Four months and two days ago, my son endured his own personal event, his own tragedy a lifetime in the making. He underwent open heart surgery to close multiple holes in his heart. Upon his diagnosis, he was prohibited to walk to school,  prohibited to carry his books or back pack, prohibited to participate in sports or gym class. He pondered for a month prior to being cut open on the statistics of the surgery, the mortality rates and what his limitations might be afterward. He plowed the month away and woke brave on the morning of the surgery to face a challenge no child should ever have to face. His recovery is going well and he was back to school one month from the date of his open heart surgery with no grand show of support. He has physical wounds healing, emotional hurdles yet to overcome. He has medications and limitations, he has a leaky heart and lifetime of disease and potential problems to face. He is a warrior, the bravest of the brave, to walking knowingly into a room not knowing if you are coming out. He may not have an act of bravery that was news worthy, tweeted, facebooked and broadcasted. He wasn't acknowledge by the district in which he is enrolled or any other but he vowed to make a difference. He gave it his all and was heard and acknowledged by local municipalities and our greater metropolis area, our State Senate and Governor, surgeons and staff at CHP interested in his diagnosis and story. He had family, friends, other heart warriors along with their families and his teachers from kindergarten to 7th grade who were encouraging and supportive. He has taken his own tragedy and turned it into something good... to help and encourage others, to promote awareness to fund for research and  he even speaks publicly about the # 1 birth defect in the country and world.

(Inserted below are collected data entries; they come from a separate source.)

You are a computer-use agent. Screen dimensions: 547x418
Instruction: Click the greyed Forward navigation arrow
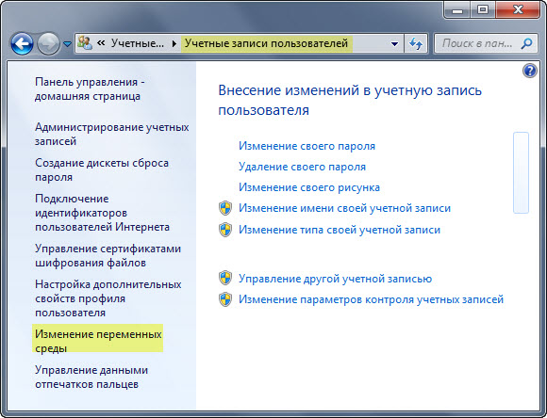click(48, 43)
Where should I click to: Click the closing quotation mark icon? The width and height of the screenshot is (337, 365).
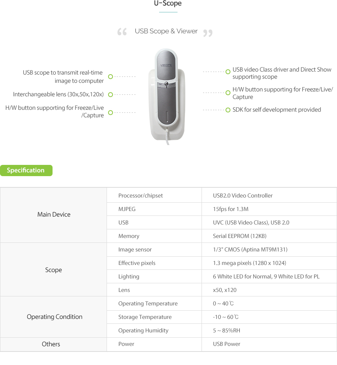(x=208, y=33)
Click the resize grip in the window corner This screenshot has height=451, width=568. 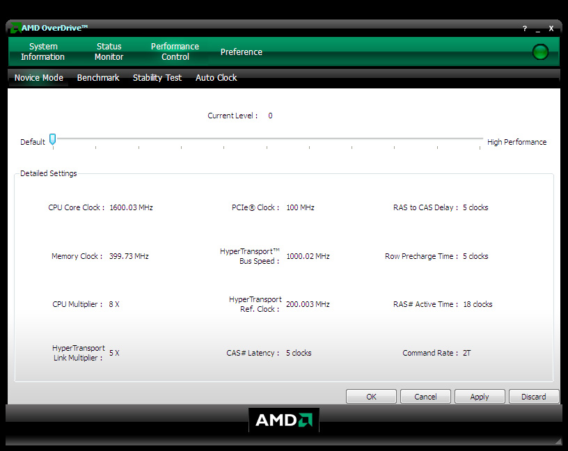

I am confident that if one boy, with limited resources, recovering, weaken by open heart surgery and facing a lifelong battle can make a difference, each of the children that were involved in or effected by the Franklin Regional Stabbings can overcome their tragedy. Together, with not only the encouragement of their district, other districts, government, news broadcasts and social media country wide, they can rise above their tragedy and vow to make a difference. Not only better themselves but help others that suffer from the same battles with bullying and violence.